Jones started the car and pulled away, passing several marked police vehicles heading towards the scene. Every few seconds he would throw me an unreadable look in the mirror, and I wondered if he was the one who had shot Sally. If he was, he and I would have words about it, but not today.
“Why did you go off like that?” Patterson half-turned to face me with his back against the door. “Last thing I remember saying to you was ‘wait for my call’.”
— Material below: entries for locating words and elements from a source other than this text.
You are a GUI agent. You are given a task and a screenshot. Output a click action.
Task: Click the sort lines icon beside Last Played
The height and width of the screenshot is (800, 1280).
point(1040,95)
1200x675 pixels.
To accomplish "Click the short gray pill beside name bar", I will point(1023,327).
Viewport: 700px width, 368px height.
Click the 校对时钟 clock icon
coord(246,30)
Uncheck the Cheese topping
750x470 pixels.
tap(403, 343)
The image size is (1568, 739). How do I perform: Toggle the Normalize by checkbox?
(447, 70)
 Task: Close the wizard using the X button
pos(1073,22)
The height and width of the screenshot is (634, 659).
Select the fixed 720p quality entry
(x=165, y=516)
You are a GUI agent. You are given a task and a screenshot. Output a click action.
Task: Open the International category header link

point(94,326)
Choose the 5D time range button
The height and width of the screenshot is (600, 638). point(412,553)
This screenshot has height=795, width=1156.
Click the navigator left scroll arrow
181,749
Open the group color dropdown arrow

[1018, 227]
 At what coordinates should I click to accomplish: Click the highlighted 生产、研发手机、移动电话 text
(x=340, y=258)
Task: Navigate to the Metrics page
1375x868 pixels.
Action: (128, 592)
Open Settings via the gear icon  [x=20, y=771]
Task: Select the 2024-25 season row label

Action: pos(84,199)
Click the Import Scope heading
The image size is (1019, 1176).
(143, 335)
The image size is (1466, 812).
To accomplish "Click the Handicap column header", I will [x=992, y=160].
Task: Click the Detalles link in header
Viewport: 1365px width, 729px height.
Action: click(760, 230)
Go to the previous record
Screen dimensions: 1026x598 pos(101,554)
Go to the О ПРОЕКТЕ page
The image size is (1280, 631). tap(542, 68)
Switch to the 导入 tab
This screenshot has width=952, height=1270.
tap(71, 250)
“I thought you’d take too long,” I leant my head back on the headrest. Now that I was sitting down every bump, scrape and laceration felt as if I was nothing more than a giant, walking bruise. “I was scared that Sally would get killed while you waded through red tape.”
“And how did that work
out for you?”
“Not well,” I admitted. “Although it could have been worse.”
“Well I think you’re a fool, but you’re a lucky one. Today could easily have ended with you and your missus in body bags.”
“I know.” I nodded, wondering where this was leading. It seemed odd to me that the chief NCA officer was leaving a scene he should have been taking point on, and I suspected that there must be a bloody good reason why.
“While it’s just us in the car,” Patterson threw a glance at Jones, “I have a question for you, and I need you to answer me honestly. Just between us.”
“Go on.”
“Did you, at any point,” his hand fiddled with the seatbelt, “get told what was on the flash drive, or see anything that was on it? I can’t stress how important it is that you tell me the truth.”
“No,” I felt sudden tension like a smack in the face. “No one ever actually told me. Why?”
Patterson studied my face for a long moment, then nodded, apparently satisfied.
“Good. I only ask because if you’d been told what was on it we’d have to get you to sign the official secrets act again, and if you’d seen it? Well, I don’t think there would be a hole deep enough to put you.”
“It’s that secret?”
“And then some. It’s better for you if you forget all about this, as I’m sure Striker will explain. If it’s any consolation, though, despite your less than textbook methods, you’ve averted what could have been a national disaster today.”
“Hmm.”
We drove the rest of the way in silence, Jones watching the road and Patterson apparently out of small talk. As for me, I couldn’t help but feel that a piece of the puzzle was missing. Something kept nagging at me until I shut my eyes and let the events of the last couple of hours run back through my head.
Or I would have done, at least, but all I could see was Sally getting shot, over and over again until my head wanted to burst. To distract myself I asked Patterson the first question that came into my head.